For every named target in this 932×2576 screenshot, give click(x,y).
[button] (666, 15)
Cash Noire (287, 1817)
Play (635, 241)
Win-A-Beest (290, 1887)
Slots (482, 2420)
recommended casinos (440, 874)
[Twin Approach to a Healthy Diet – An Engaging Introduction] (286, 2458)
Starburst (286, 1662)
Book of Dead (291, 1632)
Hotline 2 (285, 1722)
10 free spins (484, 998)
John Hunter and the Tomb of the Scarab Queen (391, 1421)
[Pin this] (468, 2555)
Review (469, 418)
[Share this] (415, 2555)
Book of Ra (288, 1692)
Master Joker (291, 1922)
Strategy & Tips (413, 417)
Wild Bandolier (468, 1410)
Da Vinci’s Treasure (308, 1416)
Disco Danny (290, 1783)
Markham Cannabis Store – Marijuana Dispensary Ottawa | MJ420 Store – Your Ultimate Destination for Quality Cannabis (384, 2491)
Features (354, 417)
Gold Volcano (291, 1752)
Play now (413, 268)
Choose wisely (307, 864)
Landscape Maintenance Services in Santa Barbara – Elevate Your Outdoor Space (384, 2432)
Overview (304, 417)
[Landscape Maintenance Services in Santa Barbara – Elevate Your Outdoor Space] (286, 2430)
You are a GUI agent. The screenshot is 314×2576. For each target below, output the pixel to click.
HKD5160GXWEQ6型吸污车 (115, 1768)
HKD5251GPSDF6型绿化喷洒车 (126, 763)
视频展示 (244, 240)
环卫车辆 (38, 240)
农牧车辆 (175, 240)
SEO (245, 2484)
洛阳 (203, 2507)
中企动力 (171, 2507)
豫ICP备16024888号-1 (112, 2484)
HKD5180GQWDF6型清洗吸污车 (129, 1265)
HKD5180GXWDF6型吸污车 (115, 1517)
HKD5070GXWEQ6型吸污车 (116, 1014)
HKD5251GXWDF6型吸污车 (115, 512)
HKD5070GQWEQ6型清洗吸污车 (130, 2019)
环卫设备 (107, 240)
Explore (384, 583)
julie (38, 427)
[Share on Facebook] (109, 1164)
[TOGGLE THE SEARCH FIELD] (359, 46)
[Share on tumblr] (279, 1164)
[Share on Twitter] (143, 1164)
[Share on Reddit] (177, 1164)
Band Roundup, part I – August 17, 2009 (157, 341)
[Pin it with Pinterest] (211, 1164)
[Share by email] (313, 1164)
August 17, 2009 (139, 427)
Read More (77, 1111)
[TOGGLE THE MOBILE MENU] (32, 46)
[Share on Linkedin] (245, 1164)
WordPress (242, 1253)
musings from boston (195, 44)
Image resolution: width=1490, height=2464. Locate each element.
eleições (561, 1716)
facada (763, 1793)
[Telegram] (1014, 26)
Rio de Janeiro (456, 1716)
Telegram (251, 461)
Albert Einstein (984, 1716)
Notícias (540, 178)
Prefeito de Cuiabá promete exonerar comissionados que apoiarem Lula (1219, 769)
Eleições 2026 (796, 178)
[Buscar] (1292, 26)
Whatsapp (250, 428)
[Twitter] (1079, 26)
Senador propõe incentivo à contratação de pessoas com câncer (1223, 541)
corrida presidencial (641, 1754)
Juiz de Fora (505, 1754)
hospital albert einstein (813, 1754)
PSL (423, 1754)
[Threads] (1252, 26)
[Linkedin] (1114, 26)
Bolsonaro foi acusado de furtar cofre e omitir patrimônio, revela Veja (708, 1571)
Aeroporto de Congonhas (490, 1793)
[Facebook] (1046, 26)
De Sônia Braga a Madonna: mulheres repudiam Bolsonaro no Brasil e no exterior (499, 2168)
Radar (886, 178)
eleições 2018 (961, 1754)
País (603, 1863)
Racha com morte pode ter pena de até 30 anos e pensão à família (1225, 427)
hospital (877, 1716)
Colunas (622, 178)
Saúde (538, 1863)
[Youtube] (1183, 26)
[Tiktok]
+++
(Problem)
Only one stretch of the records above is wanted: the lines between the one holding "WordPress (242, 1253)" and the one holding "[Linkedin] (1114, 26)", inclusive, reproduced exactly.

(Worked solution)
WordPress (242, 1253)
musings from boston (195, 44)
Image resolution: width=1490, height=2464. Locate each element.
eleições (561, 1716)
facada (763, 1793)
[Telegram] (1014, 26)
Rio de Janeiro (456, 1716)
Telegram (251, 461)
Albert Einstein (984, 1716)
Notícias (540, 178)
Prefeito de Cuiabá promete exonerar comissionados que apoiarem Lula (1219, 769)
Eleições 2026 (796, 178)
[Buscar] (1292, 26)
Whatsapp (250, 428)
[Twitter] (1079, 26)
Senador propõe incentivo à contratação de pessoas com câncer (1223, 541)
corrida presidencial (641, 1754)
Juiz de Fora (505, 1754)
hospital albert einstein (813, 1754)
PSL (423, 1754)
[Threads] (1252, 26)
[Linkedin] (1114, 26)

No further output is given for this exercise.